Maybe the landlords should cut rent 100% in exchange for 30% of the revenue the store generates?
Percentage leases are common in retail, especially in shopping malls.
Given the benefits that Apple stores bring, it probably has leveraged that to negotiate more favorable terms (percentage rate and breakpoints) than other retailers can. But it would be foolish, and risky, for a landlord to completely sacrifice base rent unless a breakpoint was set artificially low, even with such an abnormally high percentage rate, in the theoretical situation proposed.
Your attempt at sarcasm can be understood, but that's how it can, and does, actually work in commercial real estate.
That is an important distinction, because most commenters are undoubtedly interpreting the situation through the prism of being a residential renter, a different kettle of fish.
But that's not how commercial real estate operates. The rules and style of play are different, so while what is occurring with Apple,
and other retailers, may seem shocking, or perhaps unjust, is not unusual.
In contrast to residential leases, most types of commercial leases are biased against the tenants, so for Apple, and others, to seek to renegotiate for more favorable terms that reflect current market circumstances is perfectly normal, and expected.
For their part, Apple's landlords may not warmly welcome the move, but they're not going to be shocked by it either, since it's part of the business, and the next phase of the game will be played out in negotiations.

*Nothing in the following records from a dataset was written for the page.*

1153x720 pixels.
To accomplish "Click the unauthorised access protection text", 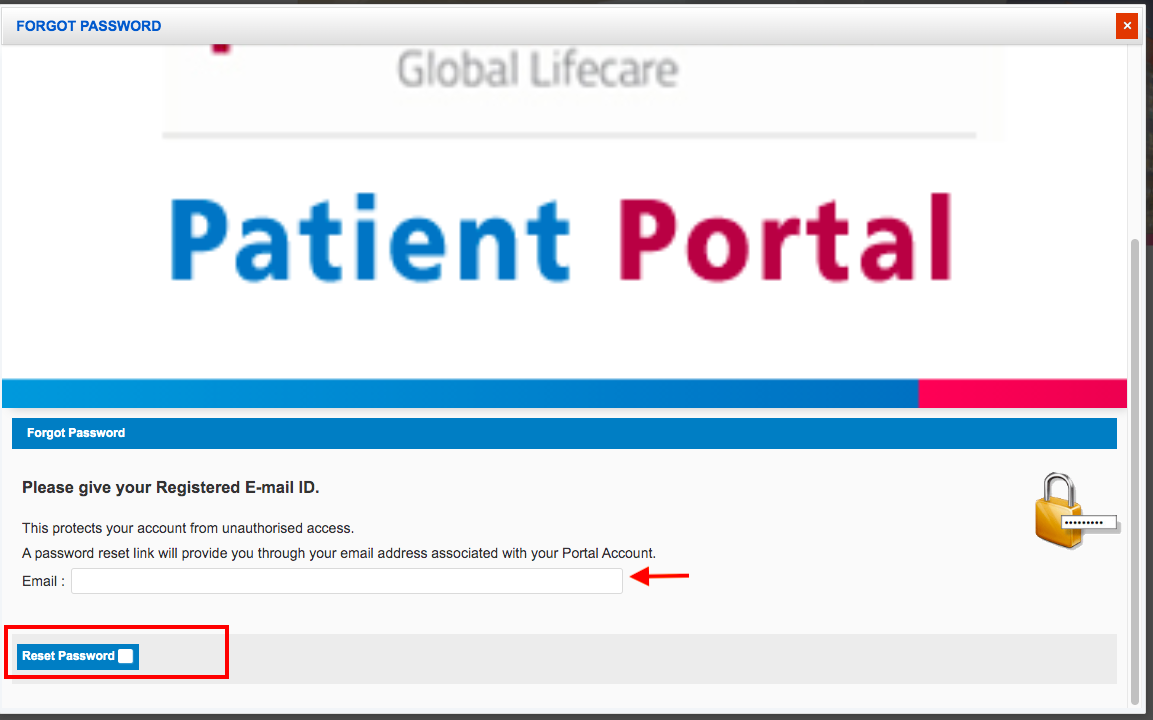I will point(188,528).
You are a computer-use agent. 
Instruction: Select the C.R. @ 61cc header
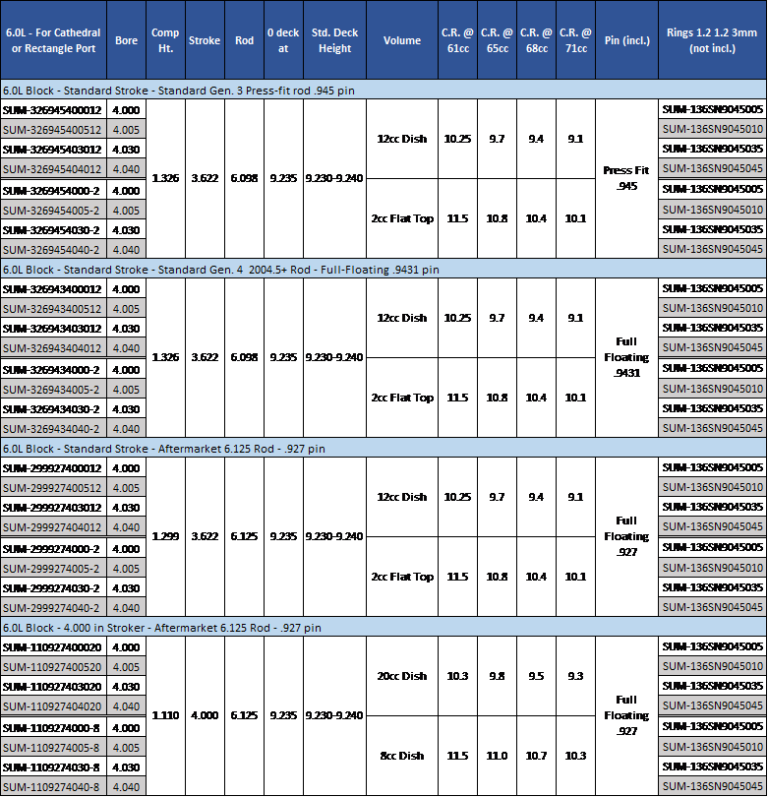tap(457, 41)
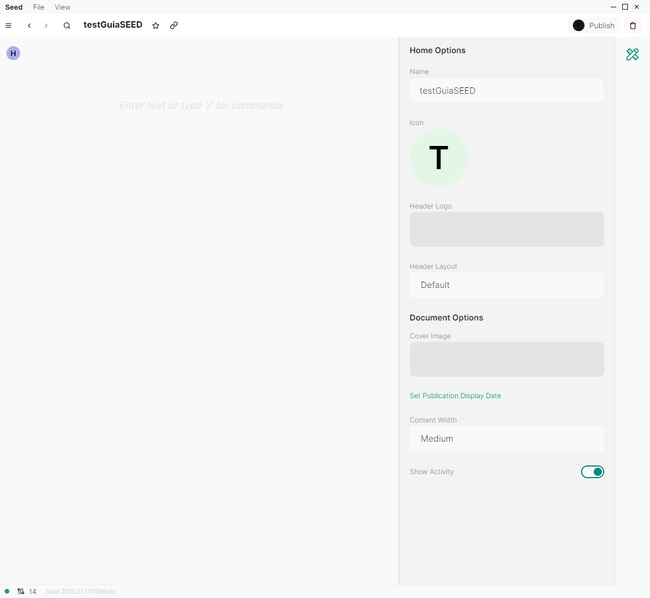This screenshot has width=650, height=598.
Task: Open the View menu
Action: (62, 7)
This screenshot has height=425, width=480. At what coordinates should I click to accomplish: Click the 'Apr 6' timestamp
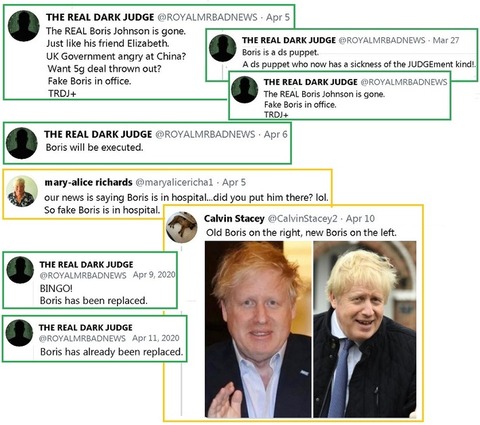(275, 134)
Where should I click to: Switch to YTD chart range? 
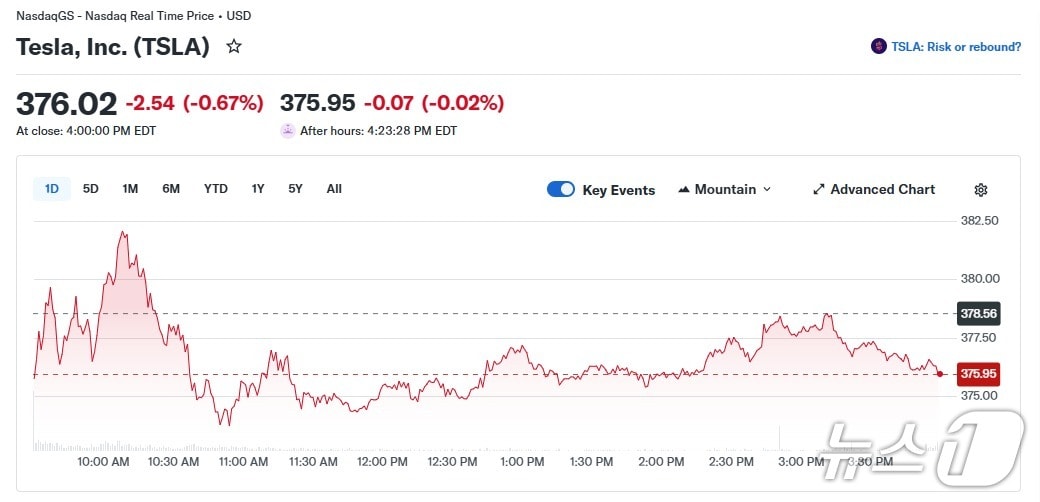[x=216, y=189]
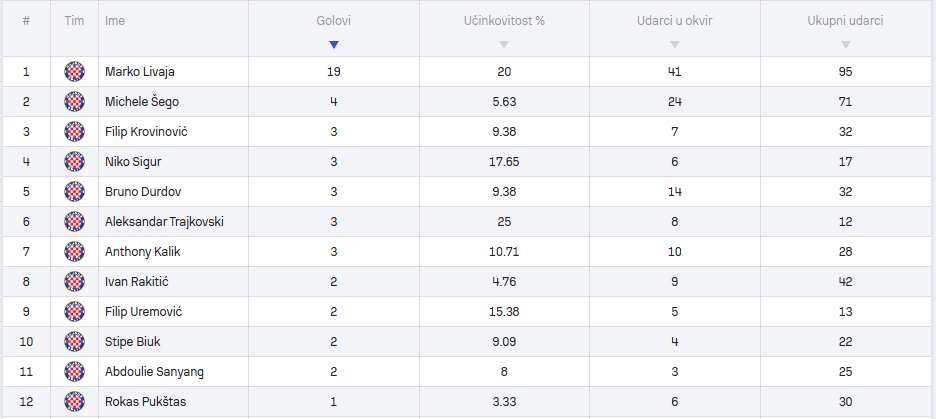Open Abdoulie Sanyang player entry
This screenshot has width=936, height=419.
[155, 372]
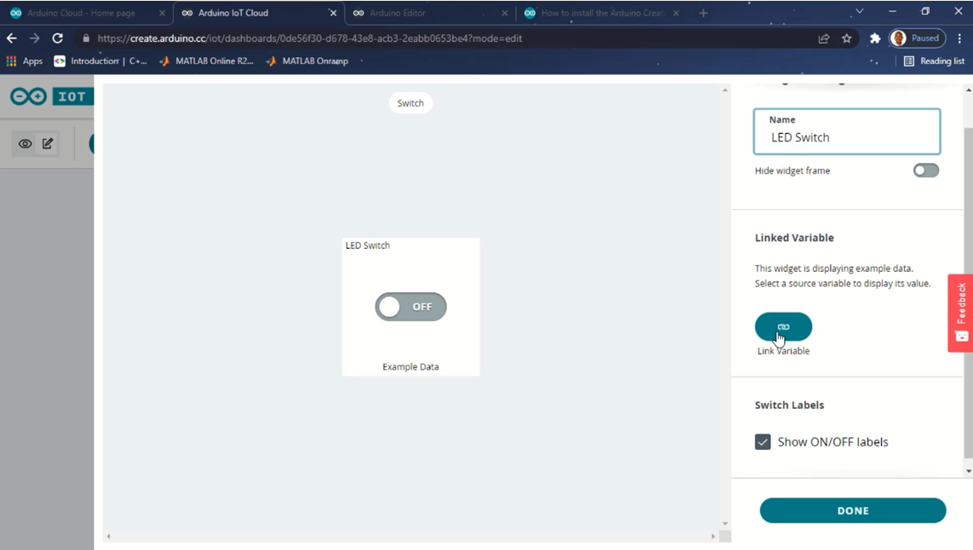Uncheck Show ON/OFF labels checkbox

[763, 442]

Given the enormous uncertainty in the near term, and almost complete likelihood that this health crisis will forever alter the nature of retail shopping, and accelerate the existing decline of brick & mortar retail, it would behoove the landlords to sit down with Apple, and other retailers to hammer out deals where both can preserve the relationship as best as possible, and provide some desperately needed stability, and a level of certainty.